* **What is asked**:
List every line of the rows that contains the word "link". Case counts.

____ Given data

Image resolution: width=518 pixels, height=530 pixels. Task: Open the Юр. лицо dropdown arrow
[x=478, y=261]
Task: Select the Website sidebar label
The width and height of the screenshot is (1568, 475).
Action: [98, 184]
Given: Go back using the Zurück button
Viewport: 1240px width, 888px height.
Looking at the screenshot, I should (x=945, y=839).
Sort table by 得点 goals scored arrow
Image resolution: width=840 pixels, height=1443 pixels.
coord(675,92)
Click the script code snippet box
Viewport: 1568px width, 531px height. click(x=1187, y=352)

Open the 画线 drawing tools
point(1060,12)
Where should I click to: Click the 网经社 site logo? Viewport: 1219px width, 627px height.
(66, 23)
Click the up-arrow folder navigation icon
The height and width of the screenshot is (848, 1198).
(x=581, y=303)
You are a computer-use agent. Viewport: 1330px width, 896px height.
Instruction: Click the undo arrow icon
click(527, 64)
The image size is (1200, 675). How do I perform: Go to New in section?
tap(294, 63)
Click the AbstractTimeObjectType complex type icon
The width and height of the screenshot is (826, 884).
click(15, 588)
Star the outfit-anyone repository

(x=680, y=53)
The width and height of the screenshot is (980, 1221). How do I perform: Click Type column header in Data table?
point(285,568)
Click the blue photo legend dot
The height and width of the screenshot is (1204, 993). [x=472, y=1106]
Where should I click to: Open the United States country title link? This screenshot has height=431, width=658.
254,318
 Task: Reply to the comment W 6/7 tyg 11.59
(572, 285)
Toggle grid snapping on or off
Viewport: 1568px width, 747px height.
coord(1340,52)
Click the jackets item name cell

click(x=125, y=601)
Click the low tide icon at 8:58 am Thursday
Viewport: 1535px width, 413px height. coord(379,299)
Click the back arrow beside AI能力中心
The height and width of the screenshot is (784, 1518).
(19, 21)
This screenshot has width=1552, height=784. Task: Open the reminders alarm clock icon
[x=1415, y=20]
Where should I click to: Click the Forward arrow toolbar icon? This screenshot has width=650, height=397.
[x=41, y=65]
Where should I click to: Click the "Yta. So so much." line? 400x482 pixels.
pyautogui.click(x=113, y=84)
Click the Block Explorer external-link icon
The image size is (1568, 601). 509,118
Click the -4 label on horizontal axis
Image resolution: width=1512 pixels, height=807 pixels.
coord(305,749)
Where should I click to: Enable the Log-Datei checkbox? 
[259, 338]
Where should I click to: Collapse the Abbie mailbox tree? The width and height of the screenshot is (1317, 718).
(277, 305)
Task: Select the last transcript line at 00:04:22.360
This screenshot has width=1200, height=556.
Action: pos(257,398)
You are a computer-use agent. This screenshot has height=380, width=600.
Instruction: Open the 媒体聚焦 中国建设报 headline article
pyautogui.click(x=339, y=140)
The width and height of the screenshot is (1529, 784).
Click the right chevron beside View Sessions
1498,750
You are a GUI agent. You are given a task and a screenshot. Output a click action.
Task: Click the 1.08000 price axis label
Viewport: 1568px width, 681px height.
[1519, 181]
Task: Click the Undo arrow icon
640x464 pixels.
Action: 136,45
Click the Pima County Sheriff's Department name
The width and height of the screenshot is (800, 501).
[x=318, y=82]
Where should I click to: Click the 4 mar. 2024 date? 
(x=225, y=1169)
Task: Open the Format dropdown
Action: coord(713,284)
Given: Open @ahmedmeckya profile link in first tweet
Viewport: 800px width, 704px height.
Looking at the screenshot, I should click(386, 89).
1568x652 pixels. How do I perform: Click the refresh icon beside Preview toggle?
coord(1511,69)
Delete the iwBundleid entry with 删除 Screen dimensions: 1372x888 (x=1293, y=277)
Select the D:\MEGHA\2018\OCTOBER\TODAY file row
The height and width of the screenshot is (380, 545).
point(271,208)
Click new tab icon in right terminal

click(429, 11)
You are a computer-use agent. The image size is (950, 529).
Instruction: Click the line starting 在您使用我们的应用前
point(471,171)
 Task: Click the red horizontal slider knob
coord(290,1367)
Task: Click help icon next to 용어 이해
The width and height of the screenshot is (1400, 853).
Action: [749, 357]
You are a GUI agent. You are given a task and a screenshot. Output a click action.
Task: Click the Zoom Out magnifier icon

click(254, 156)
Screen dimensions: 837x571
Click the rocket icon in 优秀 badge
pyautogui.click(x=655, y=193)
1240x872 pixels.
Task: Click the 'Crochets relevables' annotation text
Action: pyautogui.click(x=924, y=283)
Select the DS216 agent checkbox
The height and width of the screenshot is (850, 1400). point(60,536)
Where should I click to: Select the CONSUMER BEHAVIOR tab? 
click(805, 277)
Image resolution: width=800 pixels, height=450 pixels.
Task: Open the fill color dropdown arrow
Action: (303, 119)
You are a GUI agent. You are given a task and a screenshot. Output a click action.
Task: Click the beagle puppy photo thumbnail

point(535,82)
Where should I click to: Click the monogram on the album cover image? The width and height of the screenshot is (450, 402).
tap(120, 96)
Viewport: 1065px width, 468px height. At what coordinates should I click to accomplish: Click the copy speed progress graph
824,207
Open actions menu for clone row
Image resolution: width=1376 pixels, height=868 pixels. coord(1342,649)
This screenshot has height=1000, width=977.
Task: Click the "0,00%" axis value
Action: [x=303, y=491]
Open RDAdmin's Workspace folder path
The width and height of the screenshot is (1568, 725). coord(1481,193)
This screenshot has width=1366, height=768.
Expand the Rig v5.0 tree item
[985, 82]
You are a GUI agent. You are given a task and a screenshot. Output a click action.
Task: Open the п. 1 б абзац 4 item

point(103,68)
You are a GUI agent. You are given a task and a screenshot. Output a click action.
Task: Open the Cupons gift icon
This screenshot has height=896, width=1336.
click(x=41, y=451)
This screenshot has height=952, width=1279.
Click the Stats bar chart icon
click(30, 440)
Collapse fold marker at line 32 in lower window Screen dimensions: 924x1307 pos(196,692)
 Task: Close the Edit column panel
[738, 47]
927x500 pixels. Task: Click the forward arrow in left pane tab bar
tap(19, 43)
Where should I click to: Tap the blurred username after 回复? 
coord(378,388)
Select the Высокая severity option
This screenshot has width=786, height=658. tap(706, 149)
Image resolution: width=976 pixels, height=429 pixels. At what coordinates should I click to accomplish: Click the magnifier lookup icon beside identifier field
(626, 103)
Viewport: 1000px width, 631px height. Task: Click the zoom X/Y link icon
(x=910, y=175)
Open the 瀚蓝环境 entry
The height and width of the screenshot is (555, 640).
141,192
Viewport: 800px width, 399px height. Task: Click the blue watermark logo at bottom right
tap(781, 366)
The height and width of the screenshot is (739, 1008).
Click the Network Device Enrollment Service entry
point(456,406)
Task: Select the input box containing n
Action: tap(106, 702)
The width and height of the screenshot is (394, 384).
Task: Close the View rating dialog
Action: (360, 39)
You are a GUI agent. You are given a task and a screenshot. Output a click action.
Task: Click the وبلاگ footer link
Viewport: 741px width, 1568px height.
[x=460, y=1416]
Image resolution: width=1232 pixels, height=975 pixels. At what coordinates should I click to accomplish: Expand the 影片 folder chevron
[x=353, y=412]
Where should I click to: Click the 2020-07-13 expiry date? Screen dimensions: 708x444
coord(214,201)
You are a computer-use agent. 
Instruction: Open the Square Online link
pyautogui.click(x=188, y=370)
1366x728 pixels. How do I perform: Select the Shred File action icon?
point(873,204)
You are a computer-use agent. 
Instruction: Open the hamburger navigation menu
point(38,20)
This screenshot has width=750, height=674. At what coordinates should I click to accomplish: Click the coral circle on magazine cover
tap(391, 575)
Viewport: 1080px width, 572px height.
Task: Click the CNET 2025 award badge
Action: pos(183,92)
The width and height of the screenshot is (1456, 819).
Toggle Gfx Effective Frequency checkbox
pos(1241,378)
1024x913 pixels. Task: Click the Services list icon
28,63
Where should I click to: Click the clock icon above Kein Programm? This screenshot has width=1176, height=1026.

________

* **Task response**:
Where should I click to: Open the United States country title link? This screenshot has height=431, width=658.
Click the Block Explorer external-link icon
Given: Open @ahmedmeckya profile link in first tweet
Viewport: 1000px width, 631px height. Task: Click the zoom X/Y link icon
Task: Click the وبلاگ footer link
Instruction: Open the Square Online link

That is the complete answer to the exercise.